--- WORK INSTRUCTION A ---
In the passage about Green's Avalon, which band is Green best known for fronting as lead singer?
--- WORK INSTRUCTION B ---
Please continue the passage about Green's Avalon, picking up after its final sentence.

--- EXTRACT ---
········

Although the 26-year-old Green is best known as the lead singer for the Philadelphia-based progressive punk act Circa Survive, he’s also an accomplished instrumentalist in his own right and has been penning the songs that would eventually become Avalon consistently for the past decade. “Some of these songs are brand new, but most of them are really old,” Green explains. “For one of the versions of ‘Dear Child (I’ve Been Dying To Reach You)’ that’s on this record, I wrote the lyrics for it four or five years ago and the music even years before that,” he elaborates, adding that many of these songs were composed while he was still a junior in high school. Although Green initially intended many of these songs to be used in Circa Survive, ultimately he decided that in order to fully realize his artistic vision he would have to tackle these tracks on his own—a decision that was due to communicative issues as much as they were musical.

········

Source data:
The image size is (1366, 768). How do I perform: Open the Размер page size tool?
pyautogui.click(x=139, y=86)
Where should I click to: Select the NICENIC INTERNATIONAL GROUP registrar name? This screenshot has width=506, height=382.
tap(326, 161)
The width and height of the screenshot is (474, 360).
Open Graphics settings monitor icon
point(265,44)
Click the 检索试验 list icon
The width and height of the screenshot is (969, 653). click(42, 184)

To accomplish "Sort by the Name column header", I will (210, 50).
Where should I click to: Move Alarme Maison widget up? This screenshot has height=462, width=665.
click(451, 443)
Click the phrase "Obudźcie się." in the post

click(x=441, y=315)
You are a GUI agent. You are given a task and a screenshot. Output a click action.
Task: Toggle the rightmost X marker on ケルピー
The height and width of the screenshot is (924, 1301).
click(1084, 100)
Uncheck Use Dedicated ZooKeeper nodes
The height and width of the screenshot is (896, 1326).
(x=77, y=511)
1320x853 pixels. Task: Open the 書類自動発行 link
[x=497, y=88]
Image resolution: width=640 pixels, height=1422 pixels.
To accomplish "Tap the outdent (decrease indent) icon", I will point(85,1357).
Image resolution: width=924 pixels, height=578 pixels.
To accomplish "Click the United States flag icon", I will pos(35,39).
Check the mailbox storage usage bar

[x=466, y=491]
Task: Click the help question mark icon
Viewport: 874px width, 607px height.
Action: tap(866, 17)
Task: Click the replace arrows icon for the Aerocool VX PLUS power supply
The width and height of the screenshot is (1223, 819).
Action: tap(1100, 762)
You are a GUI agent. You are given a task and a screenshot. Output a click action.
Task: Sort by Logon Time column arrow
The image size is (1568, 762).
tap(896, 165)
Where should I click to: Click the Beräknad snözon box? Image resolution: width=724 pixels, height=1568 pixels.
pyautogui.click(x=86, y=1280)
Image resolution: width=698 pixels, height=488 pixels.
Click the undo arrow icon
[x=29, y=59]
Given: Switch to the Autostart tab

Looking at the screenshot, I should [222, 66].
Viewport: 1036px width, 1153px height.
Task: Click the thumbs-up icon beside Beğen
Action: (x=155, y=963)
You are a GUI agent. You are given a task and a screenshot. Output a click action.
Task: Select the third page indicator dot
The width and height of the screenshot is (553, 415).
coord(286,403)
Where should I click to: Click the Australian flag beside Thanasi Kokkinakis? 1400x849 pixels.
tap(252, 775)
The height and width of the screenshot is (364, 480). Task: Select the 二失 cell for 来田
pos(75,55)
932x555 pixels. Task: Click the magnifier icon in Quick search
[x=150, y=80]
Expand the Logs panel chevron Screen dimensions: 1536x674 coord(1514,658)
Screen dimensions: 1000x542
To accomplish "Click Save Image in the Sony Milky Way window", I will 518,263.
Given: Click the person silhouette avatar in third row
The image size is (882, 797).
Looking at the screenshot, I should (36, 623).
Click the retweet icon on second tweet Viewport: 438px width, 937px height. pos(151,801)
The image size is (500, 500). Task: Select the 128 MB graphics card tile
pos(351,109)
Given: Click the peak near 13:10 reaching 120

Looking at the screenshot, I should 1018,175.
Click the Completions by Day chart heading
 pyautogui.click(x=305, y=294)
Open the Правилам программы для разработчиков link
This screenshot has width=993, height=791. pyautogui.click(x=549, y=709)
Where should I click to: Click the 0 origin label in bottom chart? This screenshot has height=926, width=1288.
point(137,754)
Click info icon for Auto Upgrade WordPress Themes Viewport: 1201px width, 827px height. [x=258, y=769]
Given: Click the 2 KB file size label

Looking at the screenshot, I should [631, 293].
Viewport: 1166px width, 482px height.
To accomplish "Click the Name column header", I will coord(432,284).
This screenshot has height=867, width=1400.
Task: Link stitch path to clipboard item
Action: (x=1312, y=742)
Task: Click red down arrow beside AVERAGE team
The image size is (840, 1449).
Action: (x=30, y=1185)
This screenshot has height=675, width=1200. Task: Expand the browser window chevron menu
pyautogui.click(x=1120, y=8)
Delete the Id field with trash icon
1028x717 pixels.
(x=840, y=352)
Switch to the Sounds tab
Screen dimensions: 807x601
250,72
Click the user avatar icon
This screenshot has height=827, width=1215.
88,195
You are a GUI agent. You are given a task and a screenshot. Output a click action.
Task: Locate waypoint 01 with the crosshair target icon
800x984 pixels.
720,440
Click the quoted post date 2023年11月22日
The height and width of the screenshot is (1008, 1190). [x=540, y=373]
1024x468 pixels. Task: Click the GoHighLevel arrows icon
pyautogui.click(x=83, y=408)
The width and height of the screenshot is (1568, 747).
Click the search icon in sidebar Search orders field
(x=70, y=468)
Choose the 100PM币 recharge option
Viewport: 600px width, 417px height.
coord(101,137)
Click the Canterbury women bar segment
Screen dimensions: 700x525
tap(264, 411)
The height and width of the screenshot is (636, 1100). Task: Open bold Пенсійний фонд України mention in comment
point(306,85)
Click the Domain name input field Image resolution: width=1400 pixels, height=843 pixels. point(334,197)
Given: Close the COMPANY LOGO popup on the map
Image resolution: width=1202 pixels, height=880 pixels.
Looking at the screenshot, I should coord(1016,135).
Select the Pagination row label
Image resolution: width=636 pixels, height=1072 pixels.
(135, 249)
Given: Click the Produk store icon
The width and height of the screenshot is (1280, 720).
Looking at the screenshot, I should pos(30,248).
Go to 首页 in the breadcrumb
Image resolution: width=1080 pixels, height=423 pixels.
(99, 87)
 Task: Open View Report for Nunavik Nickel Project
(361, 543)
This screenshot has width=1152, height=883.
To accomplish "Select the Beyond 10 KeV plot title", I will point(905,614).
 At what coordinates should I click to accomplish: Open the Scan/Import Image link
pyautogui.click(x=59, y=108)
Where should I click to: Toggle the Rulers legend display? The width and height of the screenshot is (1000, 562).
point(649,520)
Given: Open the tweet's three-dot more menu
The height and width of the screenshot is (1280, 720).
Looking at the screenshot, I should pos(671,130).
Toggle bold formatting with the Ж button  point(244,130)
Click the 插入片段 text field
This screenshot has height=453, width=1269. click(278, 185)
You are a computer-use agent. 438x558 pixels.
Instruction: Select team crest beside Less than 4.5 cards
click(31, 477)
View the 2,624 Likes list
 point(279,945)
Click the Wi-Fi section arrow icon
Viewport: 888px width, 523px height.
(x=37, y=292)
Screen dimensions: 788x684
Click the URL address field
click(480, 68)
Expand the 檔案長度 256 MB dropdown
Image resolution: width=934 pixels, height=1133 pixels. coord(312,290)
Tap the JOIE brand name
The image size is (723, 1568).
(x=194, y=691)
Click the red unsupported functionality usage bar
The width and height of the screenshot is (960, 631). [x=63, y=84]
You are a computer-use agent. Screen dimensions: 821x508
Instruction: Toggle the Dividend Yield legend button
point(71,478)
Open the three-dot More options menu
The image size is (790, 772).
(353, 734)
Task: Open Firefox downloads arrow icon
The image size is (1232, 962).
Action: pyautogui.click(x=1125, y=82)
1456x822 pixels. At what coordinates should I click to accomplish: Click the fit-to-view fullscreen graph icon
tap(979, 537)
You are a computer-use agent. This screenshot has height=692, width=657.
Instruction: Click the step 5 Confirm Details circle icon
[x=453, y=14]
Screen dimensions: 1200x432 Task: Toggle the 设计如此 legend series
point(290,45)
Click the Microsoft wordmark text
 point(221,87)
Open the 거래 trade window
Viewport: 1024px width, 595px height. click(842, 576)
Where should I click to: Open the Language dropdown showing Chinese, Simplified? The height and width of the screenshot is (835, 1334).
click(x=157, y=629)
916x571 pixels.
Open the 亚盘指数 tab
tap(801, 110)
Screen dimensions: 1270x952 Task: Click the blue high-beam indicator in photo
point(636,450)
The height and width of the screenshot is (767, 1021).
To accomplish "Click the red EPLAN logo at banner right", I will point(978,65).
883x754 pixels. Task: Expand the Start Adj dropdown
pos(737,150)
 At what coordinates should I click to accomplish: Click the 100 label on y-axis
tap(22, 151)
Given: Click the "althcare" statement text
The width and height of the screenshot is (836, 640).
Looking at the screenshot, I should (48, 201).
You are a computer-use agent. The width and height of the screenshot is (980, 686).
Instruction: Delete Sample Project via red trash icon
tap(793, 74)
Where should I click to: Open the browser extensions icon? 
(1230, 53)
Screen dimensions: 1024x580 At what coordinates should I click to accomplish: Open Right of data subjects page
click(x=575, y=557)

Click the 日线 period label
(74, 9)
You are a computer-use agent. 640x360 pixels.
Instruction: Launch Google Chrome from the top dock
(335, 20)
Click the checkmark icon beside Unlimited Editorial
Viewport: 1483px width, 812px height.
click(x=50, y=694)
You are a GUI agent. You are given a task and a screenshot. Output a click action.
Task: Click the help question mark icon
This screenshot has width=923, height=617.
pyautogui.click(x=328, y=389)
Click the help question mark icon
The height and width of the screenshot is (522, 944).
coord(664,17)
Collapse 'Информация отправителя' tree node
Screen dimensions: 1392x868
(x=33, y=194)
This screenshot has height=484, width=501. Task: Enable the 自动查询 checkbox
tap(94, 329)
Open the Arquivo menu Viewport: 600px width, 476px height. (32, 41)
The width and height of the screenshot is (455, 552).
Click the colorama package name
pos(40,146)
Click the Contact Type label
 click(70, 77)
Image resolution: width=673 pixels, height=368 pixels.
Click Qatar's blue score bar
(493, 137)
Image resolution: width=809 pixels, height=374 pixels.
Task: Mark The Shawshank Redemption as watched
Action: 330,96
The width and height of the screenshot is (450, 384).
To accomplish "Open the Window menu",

········

--- REPLY A ---
Circa Survive, a Philadelphia-based progressive punk act.

--- REPLY B ---
“I think at the time that I was writing a lot of these songs I wasn’t necessarily able to articulate to [Circa Survive] all the stuff musically I wanted to do with them,” Green explains. “I don’t know chords; I don’t know scales; I can’t talk to anybody about time signatures, so I couldn’t really explain how I wanted these to sound without doing something ridiculous like humming something out that doesn’t make sense to anyone except myself,” he adds. The logistics surrounding the writing and recording process of Avalon allowed Green to present his songs exactly the way he envisioned them, making this album the first true glimpse into the inner workings of Green’s psyche.

However despite the fact this is a “solo” album, that doesn’t mean that these songs are all composed of Green plaintively singing and strumming an acoustic guitar (although songs like “Drugdealer” are beautiful representations of just that). In fact, from the lush, Cure-inspired pop of “Babygirl” to the electronically driven ballad “Springtime Out The Van Window” and the harmonica and keyboard augmented “Slowing Down,” the inventive arrangements on these tracks perfectly complement Green’s distinctive vocal stylings. Then, there’s “Dear Child (I’ve Been Dying To Reach You),” which was the recorded on the West Coast with producer John Feldmann — and, although it has a completely different production value than the rest of the disc, effortlessly fits into the context of the album and is a perfect example of the artistic scope inherent on Avalon.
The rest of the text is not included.